Train station staff in Japan are a dedicated bunch, committing themselves to provide the highest level of safety and professionalism to commuters that some other countries can only dream of.
But a public announcement on 4 April by Japan Railways East (JR East), the company running one of the country’s largest public railway networks, has shaken staff members with a new change. Specifically, the job titles of “train conductor” or “train drivers” will be abolished, to be replaced with general roles of “crew” and “crew leaders”.
This adjustment will come into effect sometime in April 2020.
Along with this also comes the removal of in-house tests currently mandatory for all conductors. More than simply a name change, JR East has confirmed that the shift from specific roles to an all-encompassing “crew” is a way for management to quickly deploy manpower to wherever it is needed most, particularly during the hectic months leading up to the Tokyo Olympics in August 2020.
Although the role of crew leader has not been clarified, we assume it may be experienced personnel in charge of deploying and training staff.
So even though someone might be a crew member, he or she could be working as a train operator one day, and suddenly gate attendant or platform attendant the next, maybe even all on the same day.
This is the first time JR East has considered a revamp of the current system, sparked by a worrying shortage of hands.
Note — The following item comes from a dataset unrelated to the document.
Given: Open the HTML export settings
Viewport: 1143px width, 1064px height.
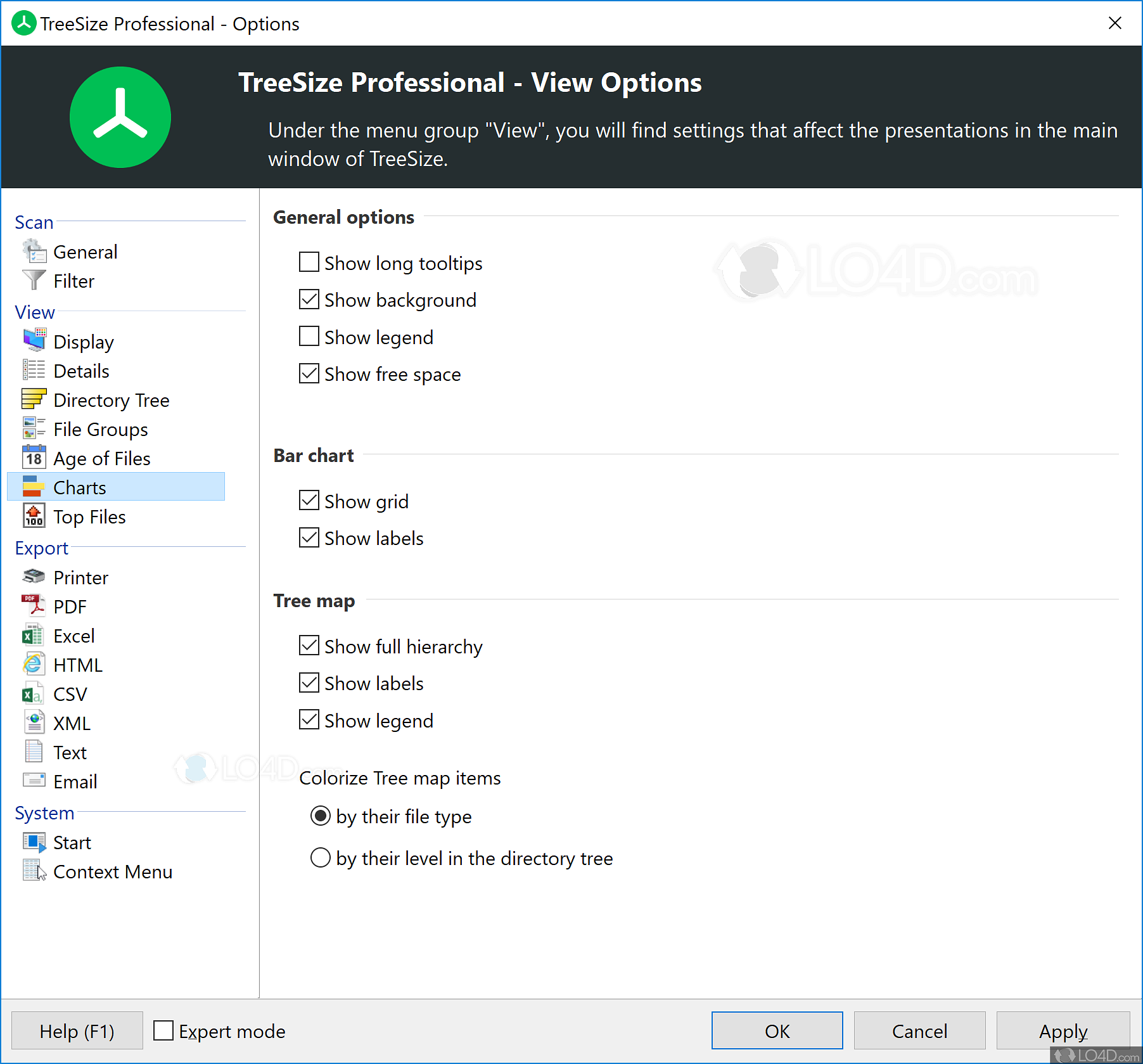Looking at the screenshot, I should [x=78, y=664].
While the new arrangement hopes to cultivate flexibility in personnel, the company faced backlash from employees when it was first revealed to them in late March.
And understandably so, as the announcement presented more questions than it has answered. Will crew members be forced to receive training in roles they are not interested in? Will they be expected to take on multiple roles a day? How does pay work out then?
Details have not been revealed other than the change, but Japanese netizens were nevertheless concerned:
“I’m more worried about them doing away with the in-house tests. There’ll be more accidents if there’s no proper certification.”
“Seems like there will be less people interested in working with them since they won’t know what they will end up doing.”
“I don’t really care about the tests, but some children dream of being a conductor. I wish they’d keep it the same.”
This adjustment looks to be temporary for now to presumably deal with the Tokyo Olympics, but it could very well become a permanent system after that. Perhaps JR East has other plans to fill the shortage that we are not aware of, such as having a squad of robots on hand, but we can only hope they will provide a clearer picture for employees in the coming months.